Ein 45-jähriger Mann aus Wermelskirchen muss sich vor dem Kölner Landgericht wegen schwerster Missbrauchsfälle an Kindern verantworten.

Der Prozess in Köln gegen den Angeklagten Markus R. wird schockierende Details offenbaren. Am Dienstag wird die Staatsanwaltschaft zunächst nur die erschütternde Anklage vorlesen. Der 45-Jährige soll Babys brutal missbraucht haben.

Es ist ein Prozess, der Richter, Staatsanwälte, Schöffen und Journalisten an ihre Grenzen bringen wird: Ab Dienstag muss sich ein 45-jähriger Mann aus Wermelskirchen vor dem Kölner Landgericht wegen   schwerster Missbrauchsfälle an Kindern verantworten. Schon jetzt ist klar:   Die 138 Seiten umfassende Anklage der Staatsanwaltschaft ist ein Schriftstück des Entsetzens. „Erschütternd“, „grausam“, „menschenverachtend“ oder eine „neue Dimension der Brutalität“ sind Worte und Sätze derjenigen, die sich mit den Taten aus beruflicher Sicht bisher befasst haben.

45-Jähriger führte ein unauffälliges Leben

Verheiratet, kinderlos, Computerspezialist: Der Angeklagte Markus R. führte bis zu seiner Festnahme ein unauffälliges Leben. Der 45-Jährige arbeitete zuletzt im IT-Bereich für die Leverkusener Bayer AG. Als die Polizei bei ihm am 3. Dezember 2021 einfiel, rückte sie mit einem Spezialeinsatzkommando (SEK) an. Nicht etwa weil der Beschuldigte als gefährlich galt, vielmehr wollte man ihn am „offenen Rechner“ erwischen, wie Hauptkommissar Jürgen Haese berichtete. Dadurch konnte verhindert werden, dass verschlüsselte Daten verloren gehen.
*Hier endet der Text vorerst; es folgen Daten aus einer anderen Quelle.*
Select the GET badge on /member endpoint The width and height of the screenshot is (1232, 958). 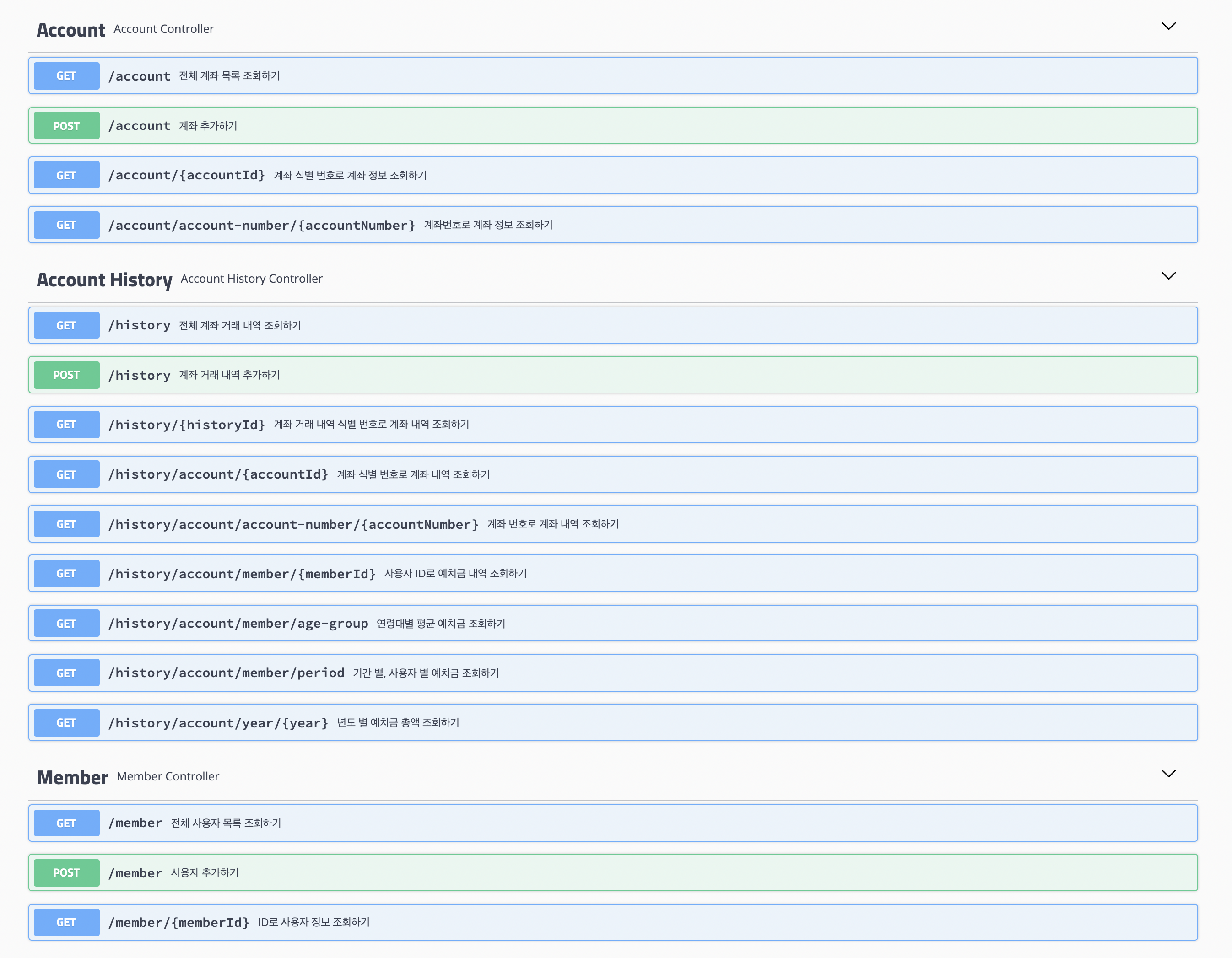66,823
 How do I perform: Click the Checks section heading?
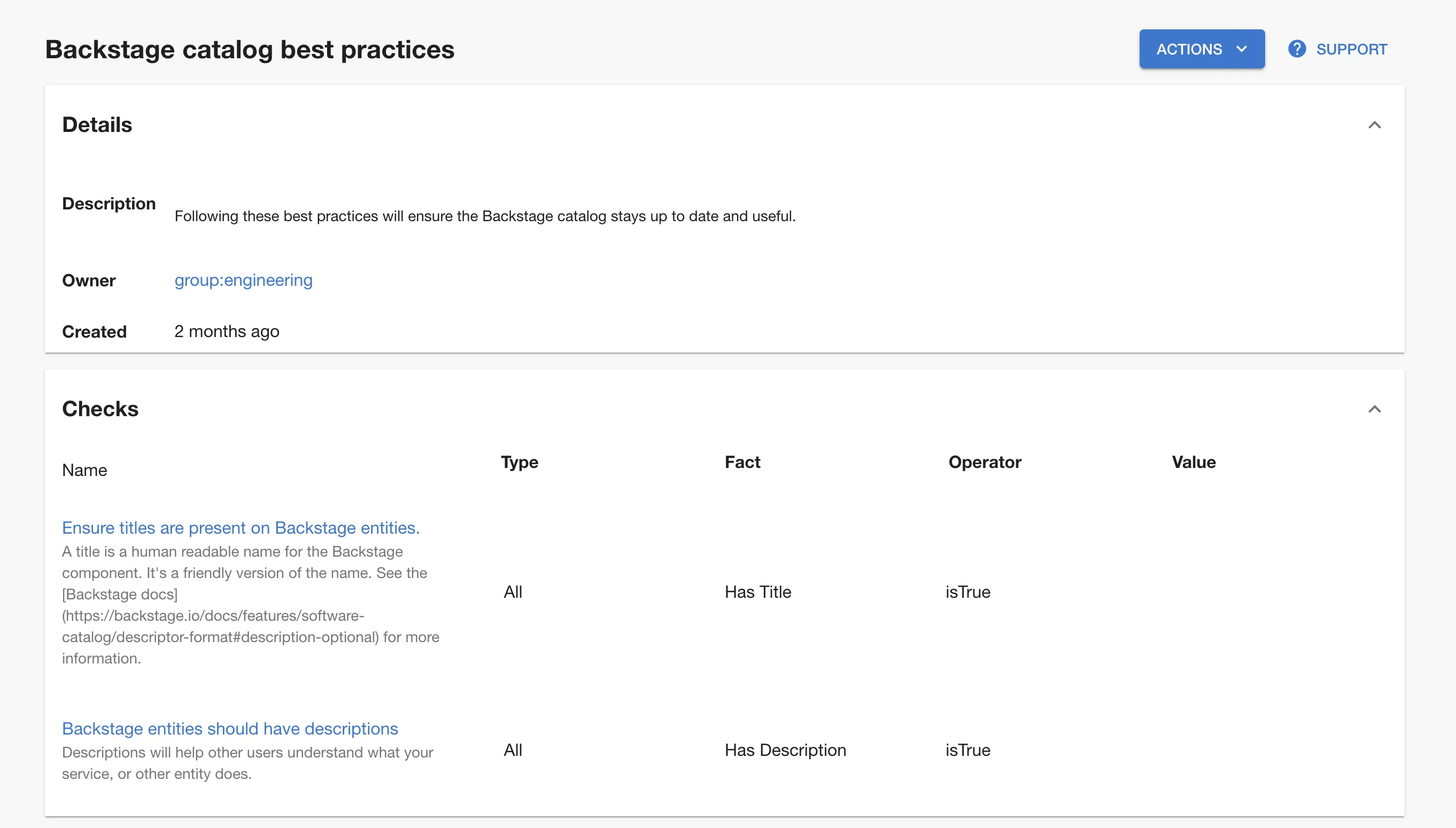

Als das SEK in die Wohnung stürmte, war Markus R. gerade in einem beruflichen Video-Meeting, und die Teilnehmer glaubten an einen Überfall. Die Kollegen wählten den Notruf – aber die Polizei war schon da. Sie fand über 30 Terabyte Daten, 3,5 Millionen Bilder und 1,5 Millionen Videos, die sexuellen Missbrauch von Kindern und Säuglingen zeigen. „Das, was ich gesehen habe, hat mich bis ins Mark erschüttert“, sagte Oberstaatsanwalt Jürgen Roth. Auf die Spur des Mannes waren die Ermittler durch ein Verfahren in Berlin gekommen, bei dem es auch um sexuellen Missbrauch von Kindern ging.

Angeklagter gab sich im Internet als Babysitter aus

Laut der Anklage soll sich der Angeklagte über Internetportale als Babysitter angeboten haben. Er habe „mehr als zehn Jahre Erfahrung als Babysitter“, Referenzen gebe es auf Anfrage, behauptete er. Er lege Wert auf ein Kennenlernen und eine   Eingewöhnungszeit zusammen mit den Eltern, ist in dem Bewerbungsschreiben zu lesen.

Bei seinen Babysitterdiensten soll R.   wiederholt Kinder massiv vergewaltigt haben. Mitunter soll er ihnen vorher Schlafmittel verabreicht haben. In anderen Fällen, so heißt es in der Anklage, habe er wenige Monate alte Kinder missbraucht – obwohl sie schrien, weinten und versuchten, vor ihm wegzukrabbeln. So sollen manche Kinder während des Missbrauchs keine Luft bekommen haben.

R. soll mehrfach in Trinkfläschchen uriniert haben, um die Kinder im Anschluss daraus trinken zu lassen. Zudem soll er sich auch an behinderten Kindern vergangen haben, heißt es von der Staatsanwaltschaft. Auf dem gesicherten Datenmaterial sehe man „brutalste Vergewaltigungen von Babys und Kleinkindern“, ergänzte Haese.

Am Dienstag wird die Staatsanwaltschaft zunächst nur die erschütternde Anklage vorlesen. Zeugen werden nicht erwartet. Nach der Verhandlung ist ein Statement der Anwälte vorgesehen. Dem „Spiegel“ sagte ein Verteidiger: R. wisse, „dass ihn zu Recht eine lange Freiheitsstrafe erwarte“.